━━━ TEXT PROVIDED
How Can You Tell You Work for a Toxic Company, Exactly? Look for Any of These 8 Signs



Any good executive or owner of a company knows that culture is king. It should be in their best interest to build an organization where shared values and virtues are held firmly, and where jerks, bullies, and troublemakers don’t thrive.

Reason being, if your good workers and high performers are witnessing these toxic behaviors in action, as outlined below, it may be affecting them already. It means you may have lost the war on retaining them long-term.

If you’re an individual contributor and you work in such an environment, it may be time to evaluate whether staying further may affect your career path or, much worse, your health and well-being.

I’ll let you decide what hits close to home (or right between the eyes). Here are the most prevalent toxic behaviors commonly found in the unhealthiest of companies.

1. Management only focuses on what’s wrong.

The atmosphere is one of fear and employees walk on egg shells. Their bosses spend too much time looking for whom to blast for the latest wrongdoing. They wield their managerial batons to correct problems and reprimand people instead of giving positive feedback when things go right.

2. Too much bureaucracy keeps work from getting done.

There are so many levels of approval, so many committees that meet, and so many layers of management to make a final decision, the people that suffer from bureaucracy are the employees. It clearly communicates to them, “we don’t trust you.”
━━━━━━
━━━ DATASET EXCERPTS
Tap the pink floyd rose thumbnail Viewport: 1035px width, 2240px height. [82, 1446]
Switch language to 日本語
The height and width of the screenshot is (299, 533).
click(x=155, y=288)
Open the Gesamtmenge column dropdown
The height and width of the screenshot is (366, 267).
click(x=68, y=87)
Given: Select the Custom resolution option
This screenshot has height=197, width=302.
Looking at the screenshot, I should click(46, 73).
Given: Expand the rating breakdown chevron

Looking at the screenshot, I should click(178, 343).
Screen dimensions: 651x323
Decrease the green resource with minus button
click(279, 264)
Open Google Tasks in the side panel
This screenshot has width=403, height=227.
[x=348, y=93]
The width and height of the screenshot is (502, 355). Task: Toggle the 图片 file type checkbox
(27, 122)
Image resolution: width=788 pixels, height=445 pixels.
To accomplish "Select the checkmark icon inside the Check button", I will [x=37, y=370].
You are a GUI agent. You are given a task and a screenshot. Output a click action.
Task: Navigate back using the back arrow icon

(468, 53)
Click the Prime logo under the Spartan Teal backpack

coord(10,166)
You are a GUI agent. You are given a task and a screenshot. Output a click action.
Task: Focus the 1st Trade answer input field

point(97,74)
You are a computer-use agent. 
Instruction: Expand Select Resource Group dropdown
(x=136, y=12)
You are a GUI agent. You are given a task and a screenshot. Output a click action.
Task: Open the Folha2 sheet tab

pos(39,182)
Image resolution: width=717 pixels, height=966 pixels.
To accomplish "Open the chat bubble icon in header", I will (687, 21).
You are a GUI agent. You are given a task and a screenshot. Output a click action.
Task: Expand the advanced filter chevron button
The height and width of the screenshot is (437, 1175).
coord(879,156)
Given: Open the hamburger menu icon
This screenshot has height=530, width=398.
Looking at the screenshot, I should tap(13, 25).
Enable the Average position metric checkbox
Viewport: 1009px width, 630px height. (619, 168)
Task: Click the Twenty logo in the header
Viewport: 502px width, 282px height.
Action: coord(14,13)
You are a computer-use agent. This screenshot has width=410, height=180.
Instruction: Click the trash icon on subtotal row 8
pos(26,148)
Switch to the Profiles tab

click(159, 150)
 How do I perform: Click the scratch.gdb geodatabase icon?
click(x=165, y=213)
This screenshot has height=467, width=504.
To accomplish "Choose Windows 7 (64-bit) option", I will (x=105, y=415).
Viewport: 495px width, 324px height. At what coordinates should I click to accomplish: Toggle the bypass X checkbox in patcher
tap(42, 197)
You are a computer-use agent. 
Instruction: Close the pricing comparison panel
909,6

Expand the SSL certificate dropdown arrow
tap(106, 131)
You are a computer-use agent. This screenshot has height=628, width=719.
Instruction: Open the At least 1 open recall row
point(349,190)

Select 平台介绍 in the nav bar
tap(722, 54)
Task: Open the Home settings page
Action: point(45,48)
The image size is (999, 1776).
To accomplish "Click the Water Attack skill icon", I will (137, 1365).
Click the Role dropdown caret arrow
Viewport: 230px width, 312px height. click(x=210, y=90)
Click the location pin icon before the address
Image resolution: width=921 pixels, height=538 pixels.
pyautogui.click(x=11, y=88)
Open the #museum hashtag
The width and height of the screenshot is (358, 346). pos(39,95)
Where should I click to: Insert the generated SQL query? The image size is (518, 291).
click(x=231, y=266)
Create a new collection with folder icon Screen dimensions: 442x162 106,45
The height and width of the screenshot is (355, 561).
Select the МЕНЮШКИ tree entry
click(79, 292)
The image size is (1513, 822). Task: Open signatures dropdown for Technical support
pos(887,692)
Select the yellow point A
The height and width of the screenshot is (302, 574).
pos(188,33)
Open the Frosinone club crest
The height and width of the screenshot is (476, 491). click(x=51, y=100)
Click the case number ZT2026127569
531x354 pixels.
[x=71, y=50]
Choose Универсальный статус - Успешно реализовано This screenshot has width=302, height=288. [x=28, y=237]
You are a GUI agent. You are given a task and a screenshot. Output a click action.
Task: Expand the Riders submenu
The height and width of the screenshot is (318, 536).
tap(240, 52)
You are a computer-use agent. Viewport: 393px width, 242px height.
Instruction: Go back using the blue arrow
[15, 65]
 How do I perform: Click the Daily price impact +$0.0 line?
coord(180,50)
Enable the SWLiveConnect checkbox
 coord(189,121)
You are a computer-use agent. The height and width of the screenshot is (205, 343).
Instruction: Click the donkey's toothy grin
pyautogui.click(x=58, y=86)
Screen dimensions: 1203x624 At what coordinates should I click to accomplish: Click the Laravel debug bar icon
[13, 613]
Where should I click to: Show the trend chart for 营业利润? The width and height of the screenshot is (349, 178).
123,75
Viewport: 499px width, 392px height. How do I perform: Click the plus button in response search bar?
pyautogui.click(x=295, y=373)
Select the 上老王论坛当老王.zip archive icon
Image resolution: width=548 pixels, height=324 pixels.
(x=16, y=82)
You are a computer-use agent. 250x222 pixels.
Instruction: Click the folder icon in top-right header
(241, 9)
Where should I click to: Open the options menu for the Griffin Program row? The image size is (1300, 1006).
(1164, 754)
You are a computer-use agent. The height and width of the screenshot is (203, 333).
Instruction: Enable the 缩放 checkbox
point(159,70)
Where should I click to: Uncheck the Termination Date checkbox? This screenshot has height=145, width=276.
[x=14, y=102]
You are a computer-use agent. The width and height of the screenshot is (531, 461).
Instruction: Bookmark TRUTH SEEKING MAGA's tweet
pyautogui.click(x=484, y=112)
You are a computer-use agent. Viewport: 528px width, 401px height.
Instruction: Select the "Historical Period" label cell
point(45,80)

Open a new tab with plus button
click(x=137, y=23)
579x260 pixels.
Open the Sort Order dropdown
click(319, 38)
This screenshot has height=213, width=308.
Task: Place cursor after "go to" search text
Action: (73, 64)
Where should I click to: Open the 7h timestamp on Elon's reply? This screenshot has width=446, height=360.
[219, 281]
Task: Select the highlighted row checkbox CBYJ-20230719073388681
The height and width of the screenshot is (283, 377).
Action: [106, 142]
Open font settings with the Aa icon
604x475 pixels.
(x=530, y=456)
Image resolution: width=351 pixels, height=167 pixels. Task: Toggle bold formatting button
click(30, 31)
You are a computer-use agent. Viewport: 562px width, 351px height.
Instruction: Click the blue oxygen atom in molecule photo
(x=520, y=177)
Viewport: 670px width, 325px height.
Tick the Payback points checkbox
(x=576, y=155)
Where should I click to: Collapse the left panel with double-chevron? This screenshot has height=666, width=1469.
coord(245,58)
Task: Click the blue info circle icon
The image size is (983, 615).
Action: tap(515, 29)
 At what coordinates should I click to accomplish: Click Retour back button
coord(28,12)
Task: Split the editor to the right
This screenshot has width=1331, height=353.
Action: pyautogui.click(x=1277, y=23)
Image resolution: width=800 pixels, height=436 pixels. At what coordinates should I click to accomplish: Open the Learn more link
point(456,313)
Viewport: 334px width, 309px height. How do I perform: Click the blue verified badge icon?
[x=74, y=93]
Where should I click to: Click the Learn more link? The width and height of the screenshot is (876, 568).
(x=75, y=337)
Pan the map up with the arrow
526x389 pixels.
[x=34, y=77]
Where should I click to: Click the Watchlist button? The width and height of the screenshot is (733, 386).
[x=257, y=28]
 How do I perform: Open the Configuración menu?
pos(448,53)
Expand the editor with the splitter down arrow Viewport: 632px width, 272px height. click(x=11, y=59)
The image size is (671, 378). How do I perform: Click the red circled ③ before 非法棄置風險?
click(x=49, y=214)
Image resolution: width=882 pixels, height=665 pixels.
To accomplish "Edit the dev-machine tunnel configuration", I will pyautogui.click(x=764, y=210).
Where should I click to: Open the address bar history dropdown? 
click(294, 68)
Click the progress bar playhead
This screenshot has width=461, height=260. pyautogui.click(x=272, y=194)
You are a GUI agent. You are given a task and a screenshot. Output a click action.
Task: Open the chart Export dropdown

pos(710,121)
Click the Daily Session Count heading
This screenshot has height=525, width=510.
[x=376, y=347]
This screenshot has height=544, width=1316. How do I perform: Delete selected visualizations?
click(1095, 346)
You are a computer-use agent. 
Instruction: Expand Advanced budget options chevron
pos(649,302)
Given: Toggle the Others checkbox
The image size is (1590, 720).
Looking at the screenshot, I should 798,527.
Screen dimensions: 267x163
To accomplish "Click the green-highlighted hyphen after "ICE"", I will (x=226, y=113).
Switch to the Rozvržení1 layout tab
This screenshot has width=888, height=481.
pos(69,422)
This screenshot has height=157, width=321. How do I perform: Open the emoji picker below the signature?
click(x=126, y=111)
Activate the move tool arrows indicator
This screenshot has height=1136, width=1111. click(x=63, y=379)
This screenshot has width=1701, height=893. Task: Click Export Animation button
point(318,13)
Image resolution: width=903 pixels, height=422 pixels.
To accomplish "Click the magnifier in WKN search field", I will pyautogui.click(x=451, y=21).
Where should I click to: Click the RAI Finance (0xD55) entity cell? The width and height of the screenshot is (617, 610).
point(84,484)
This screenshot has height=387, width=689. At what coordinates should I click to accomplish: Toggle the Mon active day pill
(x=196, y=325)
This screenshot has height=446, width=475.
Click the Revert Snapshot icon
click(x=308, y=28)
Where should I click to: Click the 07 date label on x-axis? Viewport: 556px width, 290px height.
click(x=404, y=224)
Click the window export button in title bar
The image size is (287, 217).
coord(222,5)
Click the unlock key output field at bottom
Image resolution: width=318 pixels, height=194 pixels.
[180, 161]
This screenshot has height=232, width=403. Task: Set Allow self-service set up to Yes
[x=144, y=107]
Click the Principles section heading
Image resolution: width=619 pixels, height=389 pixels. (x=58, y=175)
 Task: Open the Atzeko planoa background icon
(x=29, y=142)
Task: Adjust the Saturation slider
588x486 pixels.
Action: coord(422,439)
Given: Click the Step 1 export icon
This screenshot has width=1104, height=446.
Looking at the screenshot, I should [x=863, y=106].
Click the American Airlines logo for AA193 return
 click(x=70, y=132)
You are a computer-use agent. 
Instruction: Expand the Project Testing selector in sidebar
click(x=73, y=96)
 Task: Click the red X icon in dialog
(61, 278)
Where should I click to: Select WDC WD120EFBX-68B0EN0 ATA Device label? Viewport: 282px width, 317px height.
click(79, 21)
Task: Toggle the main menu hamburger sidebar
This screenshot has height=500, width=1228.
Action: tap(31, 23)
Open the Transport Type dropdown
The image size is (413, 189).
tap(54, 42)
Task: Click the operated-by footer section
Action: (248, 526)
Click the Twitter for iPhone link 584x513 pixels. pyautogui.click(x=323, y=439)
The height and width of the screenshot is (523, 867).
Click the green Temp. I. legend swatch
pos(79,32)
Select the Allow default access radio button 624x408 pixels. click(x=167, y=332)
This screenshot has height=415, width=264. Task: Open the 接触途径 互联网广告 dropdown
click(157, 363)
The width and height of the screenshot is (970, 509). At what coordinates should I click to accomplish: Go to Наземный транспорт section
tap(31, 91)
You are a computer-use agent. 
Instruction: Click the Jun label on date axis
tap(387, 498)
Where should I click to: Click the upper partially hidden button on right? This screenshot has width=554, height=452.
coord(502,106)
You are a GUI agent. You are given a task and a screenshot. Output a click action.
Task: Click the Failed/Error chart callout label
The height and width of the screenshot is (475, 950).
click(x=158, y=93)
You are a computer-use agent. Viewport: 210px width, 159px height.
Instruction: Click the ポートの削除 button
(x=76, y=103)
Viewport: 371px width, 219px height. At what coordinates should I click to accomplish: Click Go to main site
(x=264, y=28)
━━━━━━
◆ **WORK ITEM**
Continue the text on signs of a toxic company, starting after the passage on bureaucracy. The records are not used in the task that comes next.

◆ **RESPONSE TO THE EXERCISE**
3. Employees are bullied or management tolerates bullying.

Babs Ryan, author of America’s Corporate Brain Drain, says, “Only 1 percent of bullies are fired; action is usually taken against the [bully’s] target. Your only choice may be to leave as quickly as possible — especially if the company supports that bully repeatedly and has already exited several of the bully’s targets.”

4. Employees are treated as objects or numbers.

People are seen as worker bees serving the wishes of a top-down hierarchy in order to drive the bottom line and make shareholders happy. There is typically little regard for employees’ happiness or well-being. 

5. Employees are overworked and overburdened.

People’s personal or family lives must be sacrificed for the job because overwork is common. As a result, you’ll encounter high levels of stress, turnover, absenteeism, and burnout.

6. Too much gossip is killing morale.

Gossip is poison to the work setting. It causes disruption and is specifically designed to take someone down. Gossipers are often disgruntled and entitled. They spread their tumor by enlisting others, especially new hires, into their negative spin campaign.

7. Unethical behaviors is prevalent.

In the most toxic workplaces, you’ll find a rise in things like theft, fraud, sexual harassment, antd workplace sabotage that disrupt morale and productivity.

8. The stress level is almost insurmountable.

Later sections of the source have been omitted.